= Kent L. Thornburg =

American scientist

Kent L. Thornburg is an American scientist, researcher and professor. He resides in Portland, Oregon and works at Oregon Health & Science University (OHSU), in the School of Medicine. He is the founding director for both the OHSU Center for Developmental Health and the Moore Institute for Nutrition & Wellness.

==Developmental Origins of Health and Disease==
Thornburg uses a broad range of scientific disciplines to investigate how maternal stressors before, during and after pregnancy affect the risk for the offspring acquiring chronic diseases later in life. This field of research is known as the Developmental Origins of Health and Disease (DOHaD).

==Current research (2020)==
Thornburg's research includes cardiac and pulmonary (lung) physiology, placentology, and developmental programming - as well as epigenetics and epidemiology. He studies the ways in which the fetus adapts to a variety of stressors during pregnancy, including psychosocial and nutritional stress.

==Education==
In 1967, Kent Thornburg graduated with an undergraduate degree in Biology from George Fox University. He continued his studies at Oregon State University, obtaining a master’s degree in Zoology in 1970, and a Doctorate of Philosophy in Developmental Physiology and Embryology in 1972.

==Academic positions==

Thornburg is currently Professor Emeritus at Oregon Health & Science University.
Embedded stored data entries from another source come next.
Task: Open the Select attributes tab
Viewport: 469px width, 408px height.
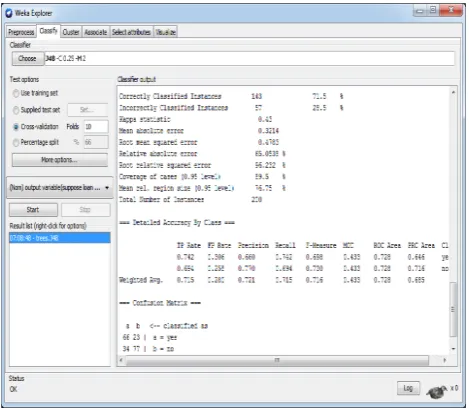Action: (131, 32)
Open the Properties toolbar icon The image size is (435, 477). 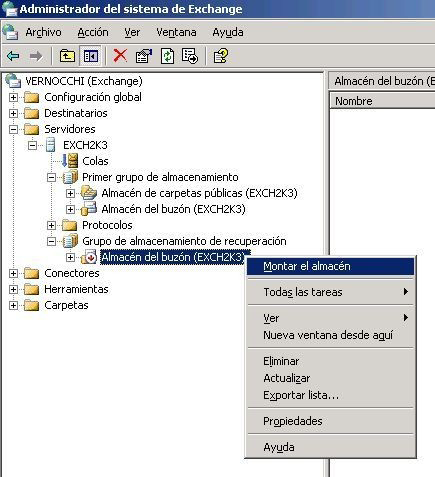click(x=144, y=56)
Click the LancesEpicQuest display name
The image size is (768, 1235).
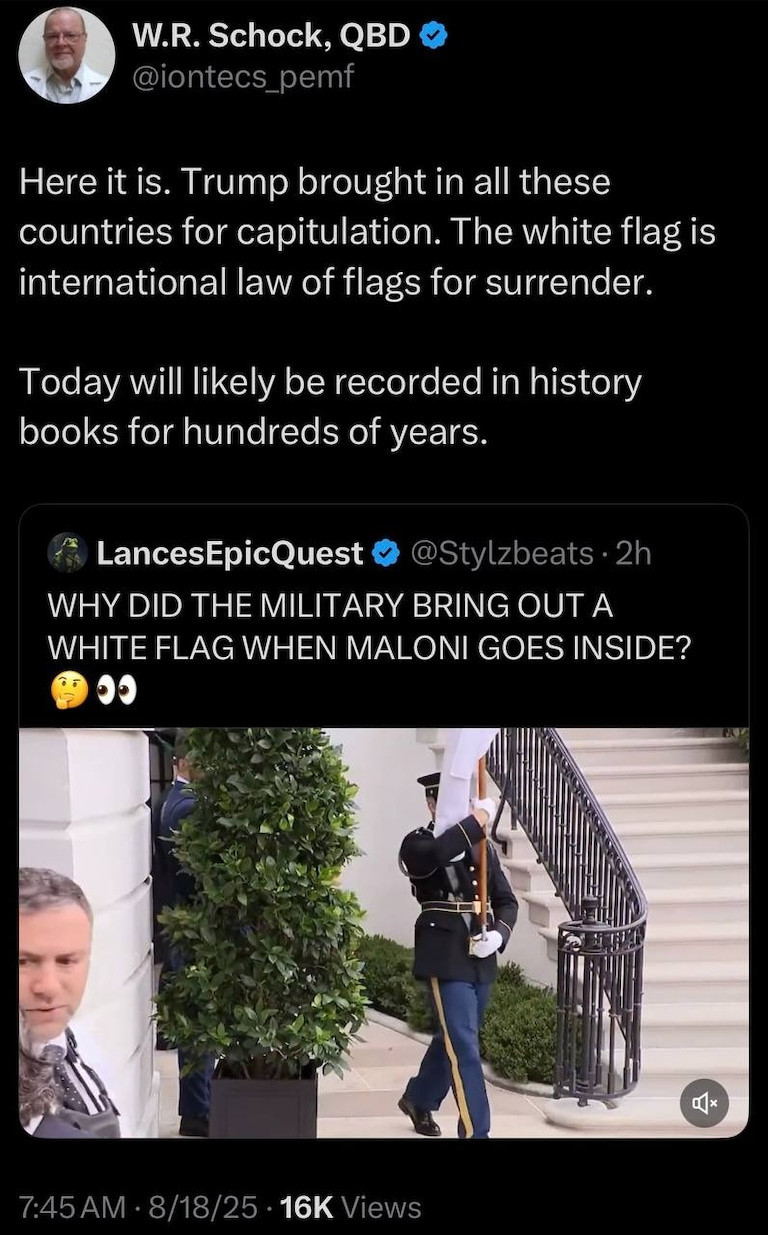[229, 553]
In 1993, Thornburg formed the OHSU Heart Research Center, to coordinate all the cardiac-related research happening across OHSU, to encourage cross-disciplinary cardiac research and to share that research with the community. In 2013 upon the establishment of the Knight Cardiovascular Institute by a gift from Phil and Penny Knight, the center was renamed as the Center for Developmental Health to align with Dr. Thornburg’s research.

In 2012, Thornburg became the founding director of the Bob and Charlee Moore Institute for Nutrition & Wellness. This came after a $25 million pledge from Bob and Charlee Moore from Bob’s Red Mill to aid in the creation of an institute that could dedicate itself to translating the DOHaD research taking place at OHSU.

In 2021, Thornburg was appointed the interim director of Knight Cardiovascular Institute. In this position, he focused on bringing together researchers and clinicians across the institute following the pandemic and leadership changes.

In 2023 Dr. Kent Thornburg formally announced his retirement, stepping back from his director’s capacities and staying at OHSU as Professor Emeritus.

== Post-Retirement ==
Since his retirement, Thornburg continues to focus on his research, continuing to collaborate with other researchers at OHSU and the Moore Institute. In 2025, Thornburg formally announced his involvement in the creation of a documentary, “The 100 Year Effect”. Focused on the DOHaD research that Thornburg had focused on for the majority of his career, the film features Thornburg as one of multiple personalities the film focuses on to illustrate the need to address the growing number of communities with chronic diseases, and the multi-generational effect nutrition has on them.